— Material provided —
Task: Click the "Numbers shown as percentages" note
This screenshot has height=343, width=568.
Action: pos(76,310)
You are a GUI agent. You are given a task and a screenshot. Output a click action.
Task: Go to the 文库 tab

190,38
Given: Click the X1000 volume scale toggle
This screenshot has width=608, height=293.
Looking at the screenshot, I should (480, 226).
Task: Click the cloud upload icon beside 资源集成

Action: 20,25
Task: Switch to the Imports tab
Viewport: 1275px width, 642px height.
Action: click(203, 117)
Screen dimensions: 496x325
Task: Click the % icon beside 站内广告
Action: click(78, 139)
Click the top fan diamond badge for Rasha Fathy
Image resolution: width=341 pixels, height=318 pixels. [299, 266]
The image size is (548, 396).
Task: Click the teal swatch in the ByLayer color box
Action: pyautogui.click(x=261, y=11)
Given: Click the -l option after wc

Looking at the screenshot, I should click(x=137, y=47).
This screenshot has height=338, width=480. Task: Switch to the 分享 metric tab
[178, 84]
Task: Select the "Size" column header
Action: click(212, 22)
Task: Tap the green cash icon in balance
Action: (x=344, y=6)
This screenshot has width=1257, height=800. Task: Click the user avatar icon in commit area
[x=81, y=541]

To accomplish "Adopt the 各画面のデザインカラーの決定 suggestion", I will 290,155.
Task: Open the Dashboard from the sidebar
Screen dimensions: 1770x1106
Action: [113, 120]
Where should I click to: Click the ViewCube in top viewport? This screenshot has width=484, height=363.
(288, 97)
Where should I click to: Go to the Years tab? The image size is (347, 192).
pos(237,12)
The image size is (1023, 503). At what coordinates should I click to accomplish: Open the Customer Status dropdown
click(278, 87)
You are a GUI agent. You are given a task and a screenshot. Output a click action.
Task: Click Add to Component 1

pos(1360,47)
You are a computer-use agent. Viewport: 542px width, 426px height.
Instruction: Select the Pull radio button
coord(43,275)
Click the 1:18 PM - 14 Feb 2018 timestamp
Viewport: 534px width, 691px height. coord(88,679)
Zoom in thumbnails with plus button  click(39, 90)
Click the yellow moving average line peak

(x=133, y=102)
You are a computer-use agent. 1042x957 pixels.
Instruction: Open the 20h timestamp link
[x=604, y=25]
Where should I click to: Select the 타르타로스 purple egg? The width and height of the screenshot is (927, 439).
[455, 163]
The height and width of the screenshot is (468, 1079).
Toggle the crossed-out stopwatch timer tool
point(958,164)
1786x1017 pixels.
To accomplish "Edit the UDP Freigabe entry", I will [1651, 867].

— Exercise brief —
An exact written copy of every entry is the required answer.

— Answer below —
Task: Click the "Numbers shown as percentages" note
This screenshot has height=343, width=568.
Action: pos(76,310)
You are a GUI agent. You are given a task and a screenshot. Output a click action.
Task: Go to the 文库 tab

190,38
Given: Click the X1000 volume scale toggle
This screenshot has width=608, height=293.
Looking at the screenshot, I should (480, 226).
Task: Click the cloud upload icon beside 资源集成

Action: 20,25
Task: Switch to the Imports tab
Viewport: 1275px width, 642px height.
Action: click(203, 117)
Screen dimensions: 496x325
Task: Click the % icon beside 站内广告
Action: click(78, 139)
Click the top fan diamond badge for Rasha Fathy
Image resolution: width=341 pixels, height=318 pixels. [299, 266]
The image size is (548, 396).
Task: Click the teal swatch in the ByLayer color box
Action: pyautogui.click(x=261, y=11)
Given: Click the -l option after wc

Looking at the screenshot, I should click(x=137, y=47).
This screenshot has height=338, width=480. Task: Switch to the 分享 metric tab
[178, 84]
Task: Select the "Size" column header
Action: click(212, 22)
Task: Tap the green cash icon in balance
Action: (x=344, y=6)
This screenshot has width=1257, height=800. Task: Click the user avatar icon in commit area
[x=81, y=541]

To accomplish "Adopt the 各画面のデザインカラーの決定 suggestion", I will 290,155.
Task: Open the Dashboard from the sidebar
Screen dimensions: 1770x1106
Action: [113, 120]
Where should I click to: Click the ViewCube in top viewport? This screenshot has width=484, height=363.
(288, 97)
Where should I click to: Go to the Years tab? The image size is (347, 192).
pos(237,12)
The image size is (1023, 503). At what coordinates should I click to accomplish: Open the Customer Status dropdown
click(278, 87)
You are a GUI agent. You are given a task and a screenshot. Output a click action.
Task: Click Add to Component 1

pos(1360,47)
You are a computer-use agent. Viewport: 542px width, 426px height.
Instruction: Select the Pull radio button
coord(43,275)
Click the 1:18 PM - 14 Feb 2018 timestamp
Viewport: 534px width, 691px height. coord(88,679)
Zoom in thumbnails with plus button  click(39, 90)
Click the yellow moving average line peak

(x=133, y=102)
You are a computer-use agent. 1042x957 pixels.
Instruction: Open the 20h timestamp link
[x=604, y=25]
Where should I click to: Select the 타르타로스 purple egg? The width and height of the screenshot is (927, 439).
[455, 163]
The height and width of the screenshot is (468, 1079).
Toggle the crossed-out stopwatch timer tool
point(958,164)
1786x1017 pixels.
To accomplish "Edit the UDP Freigabe entry", I will [1651, 867].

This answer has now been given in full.